Quarante ans plus tard, le roman de Blaise Ndala revisite le « combat du siècle » entre Mohamed Ali et George Foreman en 1974 au Zaïre. Plus qu’un récit sur la boxe, c’est l’histoire de l’Afrique au lendemain de la décolonisation. Dans un style vif et incisif, l’auteur nous montre l’envers du décor d’un combat mémorable.
La musique, la poésie et la magie servent à nous faire découvrir les Africains sous un jour étourdissant. Ils sont drôles, élégants, pugnaces. Tout y est: les relations campagne-ville, la dictature, la folie des grandeurs, les classes sociales, les croyances diverses, ce qui donne un caractère universel à l’œuvre.
Le personnage principal, Modéro, quitte son village pour Kinshasa dans le but de se joindre à un légendaire groupe musical. Le jeune homme y vivra des aventures et des mésaventures jusqu’à ce qu’il se retrouve dans le sillon d’un proche du président dictateur qui s’est offert le combat de boxe tant attendu et qui prétend remplacer Senghor en tant que guide du monde noir. L’éminence grise du tyran parie sur Ali, ce qui lui permettra d’obtenir un poste de délégué à l’ONU, à New York. Modéro le suivra et s’installera aux États-Unis. Son fils, Modéro Jr, y connaîtra un succès retentissant dans le style de musique rhythm and blues.
Blaise Ndala est né en 1972 en République démocratique du Congo. Il a fait des études de droit en Belgique avant de s’installer au Canada en 2007. Il y a publié deux romans remarqués, J’irai danser sur la tombe de Senghor (L’Interligne, 2014, prix du livre d’Ottawa), et Sans capote ni kalachnikov (Mémoire d’encrier, 2017, lauréat du Combat national des livres de Radio-Canada et du prix AAOF).
J’ai été « envoutée » par la plume et l’histoire de ce premier roman de cet auteur d’origine congolaise vivant à Ottawa. Le récit se construit à partir d’un événement historique : le combat entre Mohamed Ali et George Foreman à Kinsasha en 1974. La musique, particulièrement la rumba congolaise, est au cœur de ce roman porté par le personnage principal Modéro, un villageois congolais d’abord victime de nombreuses kinoiseries (actions des racketteurs kinois peu enclins à aider les nouveaux arrivants) qui finira par s’élever au-delà de ses misères grâce à un ami musicien rencontré dans la rue et surtout, le savoir chamanique de son grand-père. En fond de scène, le régime autoritaire de Mobutu au temps du Zaïre et de l’affirmation postcoloniale. Un coup de cœur.

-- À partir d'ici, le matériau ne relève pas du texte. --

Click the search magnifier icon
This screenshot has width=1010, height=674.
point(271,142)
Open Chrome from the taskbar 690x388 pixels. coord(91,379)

Un livre très intéressant (malgré quelques passages qui le sont moins) qui se termine d’une façon très créative. Pour ceux qui ont vu Kinshasa, on y sent vraiment la nature des gens de la place. Et plus encore pour ceux qui suivaient le monde du sport à l’époque du « Rumble in the jungle », en 1974.
J’y ai également vu le nom d’une ancienne collègue (sa première lectrice, selon les notes de l’auteur), avec qui j’ai travaillé en Afrique peu après la parution de ce livre - une autre coïncidence qui nous montre combien le monde est petit.